*Instructions for the task*
Each entry below should be retyped exactly, with nothing omitted.

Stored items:
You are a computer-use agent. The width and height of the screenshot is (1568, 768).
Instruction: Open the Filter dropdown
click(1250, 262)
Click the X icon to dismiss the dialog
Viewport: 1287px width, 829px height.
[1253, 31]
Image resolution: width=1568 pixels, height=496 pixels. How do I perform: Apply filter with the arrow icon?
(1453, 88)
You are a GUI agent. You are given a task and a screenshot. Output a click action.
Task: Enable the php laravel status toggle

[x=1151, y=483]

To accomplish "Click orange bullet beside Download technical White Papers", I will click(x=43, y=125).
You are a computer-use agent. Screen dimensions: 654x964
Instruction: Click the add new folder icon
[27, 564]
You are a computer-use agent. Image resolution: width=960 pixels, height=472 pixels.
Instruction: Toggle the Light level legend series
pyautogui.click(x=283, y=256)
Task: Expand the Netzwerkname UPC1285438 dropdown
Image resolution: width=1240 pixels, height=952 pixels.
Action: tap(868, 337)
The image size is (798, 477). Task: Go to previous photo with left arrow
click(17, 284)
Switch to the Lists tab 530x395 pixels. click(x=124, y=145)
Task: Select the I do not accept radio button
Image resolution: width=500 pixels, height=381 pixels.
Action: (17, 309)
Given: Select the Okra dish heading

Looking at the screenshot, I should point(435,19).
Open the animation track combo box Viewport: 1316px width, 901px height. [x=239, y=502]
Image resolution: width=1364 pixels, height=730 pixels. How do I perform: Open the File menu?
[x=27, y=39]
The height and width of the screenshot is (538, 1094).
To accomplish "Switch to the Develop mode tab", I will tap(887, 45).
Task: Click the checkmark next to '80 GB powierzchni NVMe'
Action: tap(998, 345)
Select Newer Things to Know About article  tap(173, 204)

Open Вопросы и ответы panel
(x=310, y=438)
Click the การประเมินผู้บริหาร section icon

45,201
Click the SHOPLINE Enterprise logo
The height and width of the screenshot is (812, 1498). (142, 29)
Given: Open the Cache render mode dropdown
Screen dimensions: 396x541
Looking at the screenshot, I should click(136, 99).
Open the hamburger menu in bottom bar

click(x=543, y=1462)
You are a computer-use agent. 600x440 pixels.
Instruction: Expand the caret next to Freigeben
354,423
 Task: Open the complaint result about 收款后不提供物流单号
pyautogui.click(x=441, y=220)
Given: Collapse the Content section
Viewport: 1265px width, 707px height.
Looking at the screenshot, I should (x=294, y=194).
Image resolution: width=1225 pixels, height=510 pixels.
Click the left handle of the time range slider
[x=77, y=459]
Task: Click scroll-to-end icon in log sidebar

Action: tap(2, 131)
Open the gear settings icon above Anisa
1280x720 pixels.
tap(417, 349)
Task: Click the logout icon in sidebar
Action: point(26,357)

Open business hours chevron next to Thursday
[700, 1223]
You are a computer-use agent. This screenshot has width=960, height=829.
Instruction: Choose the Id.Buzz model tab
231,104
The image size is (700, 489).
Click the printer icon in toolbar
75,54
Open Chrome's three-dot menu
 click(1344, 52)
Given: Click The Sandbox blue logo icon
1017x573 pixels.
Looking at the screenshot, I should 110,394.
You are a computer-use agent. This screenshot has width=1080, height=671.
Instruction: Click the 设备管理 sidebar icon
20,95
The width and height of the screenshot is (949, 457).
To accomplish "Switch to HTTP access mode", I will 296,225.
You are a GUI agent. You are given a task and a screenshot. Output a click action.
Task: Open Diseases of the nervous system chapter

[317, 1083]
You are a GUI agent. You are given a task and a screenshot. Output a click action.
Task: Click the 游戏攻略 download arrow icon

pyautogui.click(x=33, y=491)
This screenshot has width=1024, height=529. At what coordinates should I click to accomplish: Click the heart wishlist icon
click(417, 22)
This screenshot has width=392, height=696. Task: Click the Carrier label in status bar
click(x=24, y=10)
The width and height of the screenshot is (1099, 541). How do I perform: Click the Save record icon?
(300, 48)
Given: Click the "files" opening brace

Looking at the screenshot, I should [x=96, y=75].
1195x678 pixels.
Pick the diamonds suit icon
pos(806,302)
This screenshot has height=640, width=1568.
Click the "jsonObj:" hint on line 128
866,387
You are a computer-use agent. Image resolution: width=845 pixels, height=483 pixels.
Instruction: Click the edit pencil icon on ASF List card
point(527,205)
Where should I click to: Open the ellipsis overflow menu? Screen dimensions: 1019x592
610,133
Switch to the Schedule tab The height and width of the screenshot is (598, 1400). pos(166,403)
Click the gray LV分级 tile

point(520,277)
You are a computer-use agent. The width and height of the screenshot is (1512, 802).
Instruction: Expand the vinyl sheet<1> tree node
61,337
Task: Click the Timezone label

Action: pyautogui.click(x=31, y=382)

*Exercise output*
You are a computer-use agent. The width and height of the screenshot is (1568, 768).
Instruction: Open the Filter dropdown
click(1250, 262)
Click the X icon to dismiss the dialog
Viewport: 1287px width, 829px height.
[1253, 31]
Image resolution: width=1568 pixels, height=496 pixels. How do I perform: Apply filter with the arrow icon?
(1453, 88)
You are a GUI agent. You are given a task and a screenshot. Output a click action.
Task: Enable the php laravel status toggle

[x=1151, y=483]

To accomplish "Click orange bullet beside Download technical White Papers", I will click(x=43, y=125).
You are a computer-use agent. Screen dimensions: 654x964
Instruction: Click the add new folder icon
[27, 564]
You are a computer-use agent. Image resolution: width=960 pixels, height=472 pixels.
Instruction: Toggle the Light level legend series
pyautogui.click(x=283, y=256)
Task: Expand the Netzwerkname UPC1285438 dropdown
Image resolution: width=1240 pixels, height=952 pixels.
Action: tap(868, 337)
The image size is (798, 477). Task: Go to previous photo with left arrow
click(17, 284)
Switch to the Lists tab 530x395 pixels. click(x=124, y=145)
Task: Select the I do not accept radio button
Image resolution: width=500 pixels, height=381 pixels.
Action: (17, 309)
Given: Select the Okra dish heading

Looking at the screenshot, I should point(435,19).
Open the animation track combo box Viewport: 1316px width, 901px height. [x=239, y=502]
Image resolution: width=1364 pixels, height=730 pixels. How do I perform: Open the File menu?
[x=27, y=39]
The height and width of the screenshot is (538, 1094).
To accomplish "Switch to the Develop mode tab", I will tap(887, 45).
Task: Click the checkmark next to '80 GB powierzchni NVMe'
Action: tap(998, 345)
Select Newer Things to Know About article  tap(173, 204)

Open Вопросы и ответы panel
(x=310, y=438)
Click the การประเมินผู้บริหาร section icon

45,201
Click the SHOPLINE Enterprise logo
The height and width of the screenshot is (812, 1498). (142, 29)
Given: Open the Cache render mode dropdown
Screen dimensions: 396x541
Looking at the screenshot, I should click(136, 99).
Open the hamburger menu in bottom bar

click(x=543, y=1462)
You are a computer-use agent. 600x440 pixels.
Instruction: Expand the caret next to Freigeben
354,423
 Task: Open the complaint result about 收款后不提供物流单号
pyautogui.click(x=441, y=220)
Given: Collapse the Content section
Viewport: 1265px width, 707px height.
Looking at the screenshot, I should (x=294, y=194).
Image resolution: width=1225 pixels, height=510 pixels.
Click the left handle of the time range slider
[x=77, y=459]
Task: Click scroll-to-end icon in log sidebar

Action: tap(2, 131)
Open the gear settings icon above Anisa
1280x720 pixels.
tap(417, 349)
Task: Click the logout icon in sidebar
Action: point(26,357)

Open business hours chevron next to Thursday
[700, 1223]
You are a computer-use agent. This screenshot has width=960, height=829.
Instruction: Choose the Id.Buzz model tab
231,104
The image size is (700, 489).
Click the printer icon in toolbar
75,54
Open Chrome's three-dot menu
 click(1344, 52)
Given: Click The Sandbox blue logo icon
1017x573 pixels.
Looking at the screenshot, I should 110,394.
You are a computer-use agent. This screenshot has width=1080, height=671.
Instruction: Click the 设备管理 sidebar icon
20,95
The width and height of the screenshot is (949, 457).
To accomplish "Switch to HTTP access mode", I will 296,225.
You are a GUI agent. You are given a task and a screenshot. Output a click action.
Task: Open Diseases of the nervous system chapter

[317, 1083]
You are a GUI agent. You are given a task and a screenshot. Output a click action.
Task: Click the 游戏攻略 download arrow icon

pyautogui.click(x=33, y=491)
This screenshot has width=1024, height=529. At what coordinates should I click to accomplish: Click the heart wishlist icon
click(417, 22)
This screenshot has width=392, height=696. Task: Click the Carrier label in status bar
click(x=24, y=10)
The width and height of the screenshot is (1099, 541). How do I perform: Click the Save record icon?
(300, 48)
Given: Click the "files" opening brace

Looking at the screenshot, I should [x=96, y=75].
1195x678 pixels.
Pick the diamonds suit icon
pos(806,302)
This screenshot has height=640, width=1568.
Click the "jsonObj:" hint on line 128
866,387
You are a computer-use agent. Image resolution: width=845 pixels, height=483 pixels.
Instruction: Click the edit pencil icon on ASF List card
point(527,205)
Where should I click to: Open the ellipsis overflow menu? Screen dimensions: 1019x592
610,133
Switch to the Schedule tab The height and width of the screenshot is (598, 1400). pos(166,403)
Click the gray LV分级 tile

point(520,277)
You are a computer-use agent. The width and height of the screenshot is (1512, 802).
Instruction: Expand the vinyl sheet<1> tree node
61,337
Task: Click the Timezone label

Action: pyautogui.click(x=31, y=382)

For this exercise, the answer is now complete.